Fact or Framing? Dissecting the UN’s Genocide Allegation

Fact or Framing? Dissecting the UN’s Genocide Allegation

by Andrew Tucker, thinc. Director

UN report concludes that Israel is committing genocide

The UN “Independent International Commission of Inquiry on the Occupied Palestinian Territory, including East Jerusalem, and Israel” has published a report this week concluding that Israel is guilty of committing various acts of “genocide” in Gaza. 

Factual evidence

In reaching its conclusion, the Commission has relied heavily on direct and indirect input from Hamas, the terrorist organization that started this war. The figures of numbers of deaths, for example, provided by the Gaza Health Ministry cannot be relied on at face value, and must be subjected to independent analysis.

According to Prof. Geert Jan (Alexander) Knoops (Universities of Amsterdam and Shandong), the report “is factually very weak. It is largely based on open source and second-hand information that cannot be verified. It gives a summary of what certain witnesses have said, but does not state who the persons are who provided the information. It is impossible to verify that information. That is insufficient basis for a court to reach a conclusion.”

Knoops also criticizes the Commission’s reliance on UN reports. The information in those reports cannot be taken at face value but need to be tested. For example, independent investigation of the numbers of trucks entering Gaza indicates different numbers than those cited by the Commission. “As a lawyer, that makes me wonder whether I can trust the narrative that the Commission is presenting”.   

Wrong legal frame

The Commission examines all of Israel’s conduct through the lens of genocide. This leads the Commission to draw conclusions that are not supported by the facts themselves.

The major problem with this is that it ignores the fact that Israel is fighting a war of self-defence against an enemy (Hamas and its allies) that for two decades has been trying to annihilate Israel. As Judge Barak noted in his Separate Opinion in January 2024, the appropriate legal framework for analysing this situation is International Humanitarian Law (IHL) and not the Genocide Convention. IHL provides that harm to innocent civilians and civilian infrastructure should not be excessive in comparison to the military advantage anticipated from a strike. The tragic loss of innocent lives is not considered unlawful so long as it falls within the rules and principles of IHL (necessity, distinction and proportionality).
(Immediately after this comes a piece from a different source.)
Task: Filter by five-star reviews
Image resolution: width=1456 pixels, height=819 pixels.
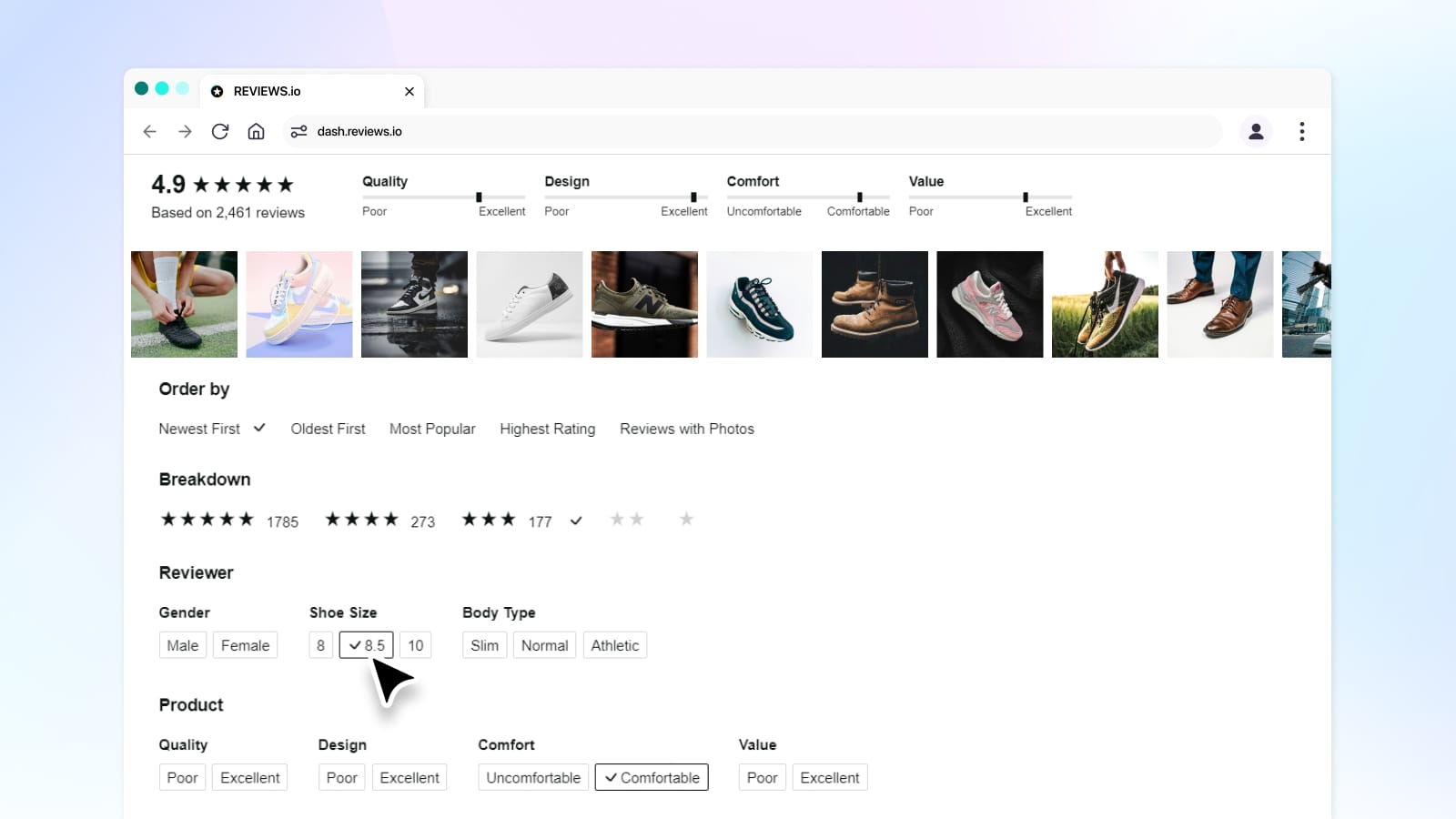Action: [207, 520]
Barak noted that the drafters of the Genocide Convention clarified in their discussions that “[t]he infliction of losses, even heavy losses, on the civilian population in the course of operations of war, does not as a rule constitute genocide. In modern war belligerents normally destroy factories, means of communication, public buildings, etc. and the civilian population inevitably suffers more or less severe losses. It would of course be desirable to limit such losses. Various measures might be taken to achieve this end, but this question belongs to the field of the regulation of the conditions of war and not to that of genocide.”
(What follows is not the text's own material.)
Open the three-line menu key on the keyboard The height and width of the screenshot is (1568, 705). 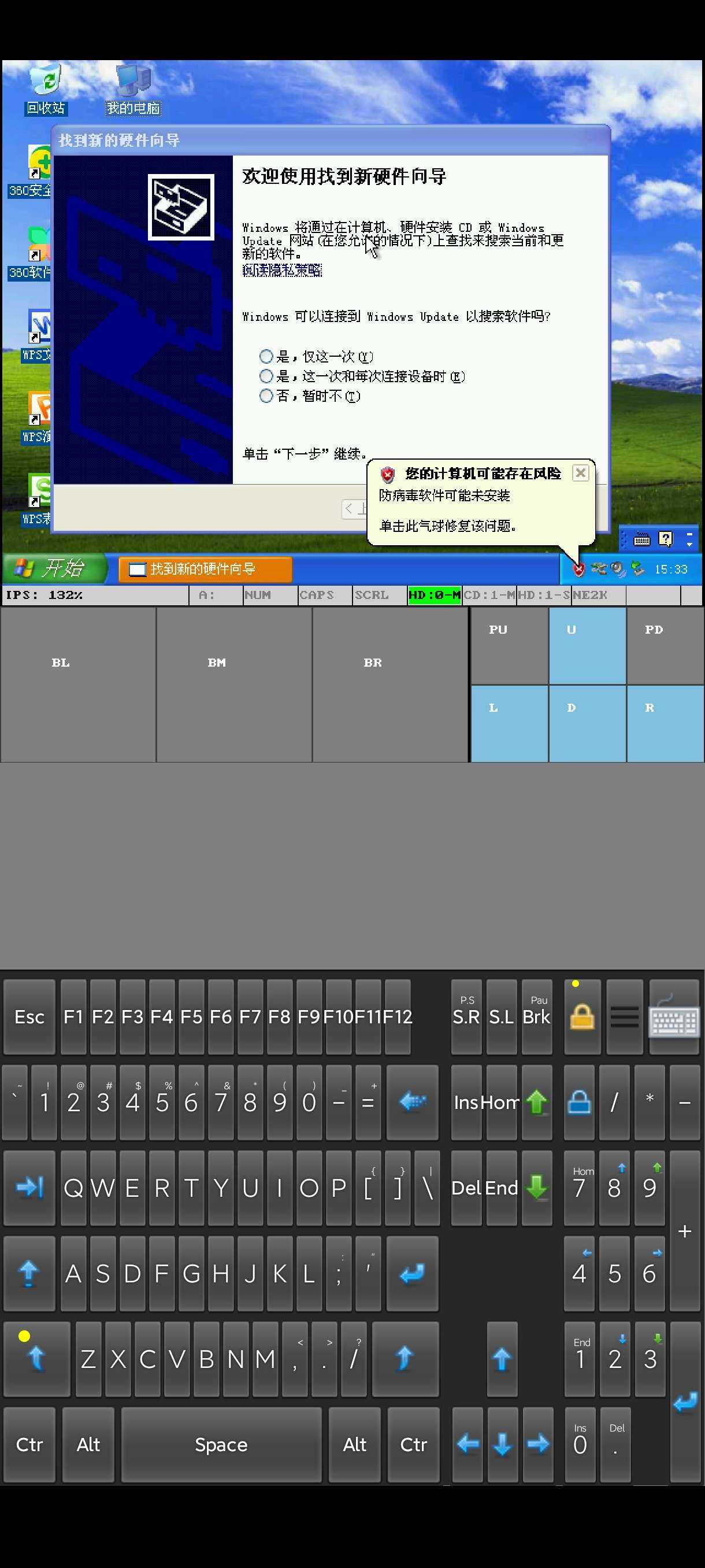tap(625, 1016)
At most the report identifies potential violations of International Humanitarian Law (the law of armed conflict), but not genocide. The Israeli authorities have taken and continue to take action against individual soldiers who have violated those norms, demonstrating Israel’s commitment to upholding international law.  Almost no other military in the world enforces the law against its own soldiers to the same extent Israel does.

No proof of intent

The Genocide Convention requires proof of intent “to destroy a people in whole or in part, as such.”  According to Prof. Steven E. Zipperstein (UCLA), the evidence cited by the Commission does not constitute proof that Israel is killing Palestinians in Gaza “as such,” meaning simply because they are Palestinian.  Moreover, the International Court of Justice (ICJ) has previously ruled that the term “destroy” means “physical or biological destruction.”  Zipperstein notes that the ICJ has also said the words “in part” mean in “substantial” part, such as the 97% of Polish Jews murdered in the Holocaust. The less than 2% of Gazans who have died during the current conflict – at least half of whom are Hamas terrorists and others who died of old age and other natural causes – do not qualifyt as a “substantial part” of the Palestinian people.
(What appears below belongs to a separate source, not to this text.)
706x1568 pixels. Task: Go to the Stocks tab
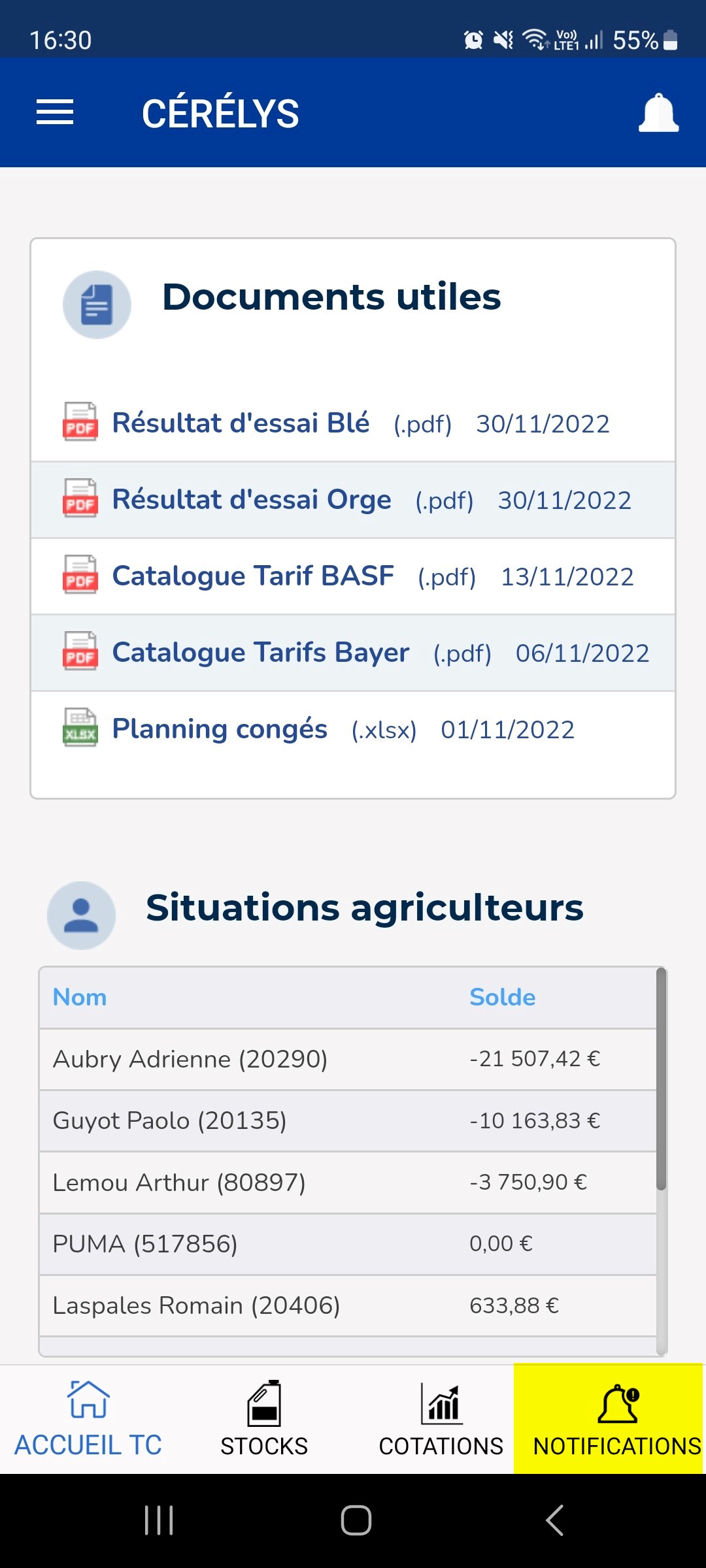pyautogui.click(x=264, y=1418)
According to Zipperstein, the facts do not even remotely support the claim of genocidal intent.  “If Israel truly intended to commit genocide, then why does it routinely notify civilians to evacuate combat zones before striking?  Why did it pause fighting and facilitate the distribution of polio vaccines for 500,000 Gazans in August 2024?  Why has it allowed thousands of tons of humanitarian aid into Gaza?  These undisputed facts completely negate the existence of genocidal intent.

The Commission’s conclusions are not surprising, given the Commission’s prior reports alleging that Israel is guilty of gross violations of international criminal law. Sadly, the report represents yet another example of the UN’s complete lack of impartiality and objectivity regarding Israel, and its weaponization of international law against the Jewish State.  Why have we not seen any similar UN report regarding Russian atrocities in Ukraine, or the mass murders and deliberate starvation campaign happening right now in the Sudan?”